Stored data

■ ■ ■ ■ ■

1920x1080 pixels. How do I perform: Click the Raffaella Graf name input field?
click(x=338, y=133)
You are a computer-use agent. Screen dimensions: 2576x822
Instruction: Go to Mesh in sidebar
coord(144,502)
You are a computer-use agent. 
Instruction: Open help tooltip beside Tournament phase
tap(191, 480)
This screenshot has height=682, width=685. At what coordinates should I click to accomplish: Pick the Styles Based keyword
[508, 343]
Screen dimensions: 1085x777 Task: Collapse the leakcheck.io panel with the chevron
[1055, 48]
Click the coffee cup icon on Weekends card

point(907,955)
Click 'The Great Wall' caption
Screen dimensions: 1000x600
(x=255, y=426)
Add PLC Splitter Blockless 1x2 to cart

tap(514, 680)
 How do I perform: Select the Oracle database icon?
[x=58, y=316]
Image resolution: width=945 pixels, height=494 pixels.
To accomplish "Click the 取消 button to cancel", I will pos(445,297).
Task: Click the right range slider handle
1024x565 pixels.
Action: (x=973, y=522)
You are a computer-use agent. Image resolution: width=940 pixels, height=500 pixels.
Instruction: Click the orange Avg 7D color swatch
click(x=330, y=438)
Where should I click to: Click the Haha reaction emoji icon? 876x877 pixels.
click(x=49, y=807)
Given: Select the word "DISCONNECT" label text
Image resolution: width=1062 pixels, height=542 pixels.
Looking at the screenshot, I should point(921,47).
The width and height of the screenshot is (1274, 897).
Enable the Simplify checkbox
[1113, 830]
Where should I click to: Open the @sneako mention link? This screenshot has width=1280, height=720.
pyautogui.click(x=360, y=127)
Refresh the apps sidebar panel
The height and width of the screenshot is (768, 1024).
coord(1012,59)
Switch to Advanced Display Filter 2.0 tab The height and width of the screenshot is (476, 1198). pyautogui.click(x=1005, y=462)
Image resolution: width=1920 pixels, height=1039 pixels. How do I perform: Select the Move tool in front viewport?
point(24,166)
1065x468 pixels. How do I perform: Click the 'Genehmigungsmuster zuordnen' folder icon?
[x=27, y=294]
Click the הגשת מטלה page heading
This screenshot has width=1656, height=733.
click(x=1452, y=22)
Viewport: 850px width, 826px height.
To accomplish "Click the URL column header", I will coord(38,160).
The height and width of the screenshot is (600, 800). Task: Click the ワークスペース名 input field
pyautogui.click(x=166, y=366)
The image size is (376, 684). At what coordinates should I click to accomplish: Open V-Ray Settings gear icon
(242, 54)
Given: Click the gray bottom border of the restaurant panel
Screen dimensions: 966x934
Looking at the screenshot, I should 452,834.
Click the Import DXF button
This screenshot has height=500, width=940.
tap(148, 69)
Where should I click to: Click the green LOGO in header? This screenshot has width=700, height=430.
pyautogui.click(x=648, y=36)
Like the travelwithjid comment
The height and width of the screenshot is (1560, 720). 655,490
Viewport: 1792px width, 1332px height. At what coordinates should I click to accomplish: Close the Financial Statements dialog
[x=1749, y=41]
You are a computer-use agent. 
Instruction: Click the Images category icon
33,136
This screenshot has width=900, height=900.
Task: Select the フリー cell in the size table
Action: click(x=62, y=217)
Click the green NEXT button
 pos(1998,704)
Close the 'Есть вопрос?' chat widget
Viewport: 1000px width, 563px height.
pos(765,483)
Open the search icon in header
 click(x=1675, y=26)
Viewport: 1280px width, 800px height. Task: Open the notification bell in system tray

■ ■ ■ ■ ■

## Task to carry out
Quote the data above in full, changing nothing.

## Expected output
1920x1080 pixels. How do I perform: Click the Raffaella Graf name input field?
click(x=338, y=133)
You are a computer-use agent. Screen dimensions: 2576x822
Instruction: Go to Mesh in sidebar
coord(144,502)
You are a computer-use agent. 
Instruction: Open help tooltip beside Tournament phase
tap(191, 480)
This screenshot has height=682, width=685. At what coordinates should I click to accomplish: Pick the Styles Based keyword
[508, 343]
Screen dimensions: 1085x777 Task: Collapse the leakcheck.io panel with the chevron
[1055, 48]
Click the coffee cup icon on Weekends card

point(907,955)
Click 'The Great Wall' caption
Screen dimensions: 1000x600
(x=255, y=426)
Add PLC Splitter Blockless 1x2 to cart

tap(514, 680)
 How do I perform: Select the Oracle database icon?
[x=58, y=316]
Image resolution: width=945 pixels, height=494 pixels.
To accomplish "Click the 取消 button to cancel", I will pos(445,297).
Task: Click the right range slider handle
1024x565 pixels.
Action: (x=973, y=522)
You are a computer-use agent. Image resolution: width=940 pixels, height=500 pixels.
Instruction: Click the orange Avg 7D color swatch
click(x=330, y=438)
Where should I click to: Click the Haha reaction emoji icon? 876x877 pixels.
click(x=49, y=807)
Given: Select the word "DISCONNECT" label text
Image resolution: width=1062 pixels, height=542 pixels.
Looking at the screenshot, I should point(921,47).
The width and height of the screenshot is (1274, 897).
Enable the Simplify checkbox
[1113, 830]
Where should I click to: Open the @sneako mention link? This screenshot has width=1280, height=720.
pyautogui.click(x=360, y=127)
Refresh the apps sidebar panel
The height and width of the screenshot is (768, 1024).
coord(1012,59)
Switch to Advanced Display Filter 2.0 tab The height and width of the screenshot is (476, 1198). pyautogui.click(x=1005, y=462)
Image resolution: width=1920 pixels, height=1039 pixels. How do I perform: Select the Move tool in front viewport?
point(24,166)
1065x468 pixels. How do I perform: Click the 'Genehmigungsmuster zuordnen' folder icon?
[x=27, y=294]
Click the הגשת מטלה page heading
This screenshot has width=1656, height=733.
click(x=1452, y=22)
Viewport: 850px width, 826px height.
To accomplish "Click the URL column header", I will coord(38,160).
The height and width of the screenshot is (600, 800). Task: Click the ワークスペース名 input field
pyautogui.click(x=166, y=366)
The image size is (376, 684). At what coordinates should I click to accomplish: Open V-Ray Settings gear icon
(242, 54)
Given: Click the gray bottom border of the restaurant panel
Screen dimensions: 966x934
Looking at the screenshot, I should 452,834.
Click the Import DXF button
This screenshot has height=500, width=940.
tap(148, 69)
Where should I click to: Click the green LOGO in header? This screenshot has width=700, height=430.
pyautogui.click(x=648, y=36)
Like the travelwithjid comment
The height and width of the screenshot is (1560, 720). 655,490
Viewport: 1792px width, 1332px height. At what coordinates should I click to accomplish: Close the Financial Statements dialog
[x=1749, y=41]
You are a computer-use agent. 
Instruction: Click the Images category icon
33,136
This screenshot has width=900, height=900.
Task: Select the フリー cell in the size table
Action: click(x=62, y=217)
Click the green NEXT button
 pos(1998,704)
Close the 'Есть вопрос?' chat widget
Viewport: 1000px width, 563px height.
pos(765,483)
Open the search icon in header
 click(x=1675, y=26)
Viewport: 1280px width, 800px height. Task: Open the notification bell in system tray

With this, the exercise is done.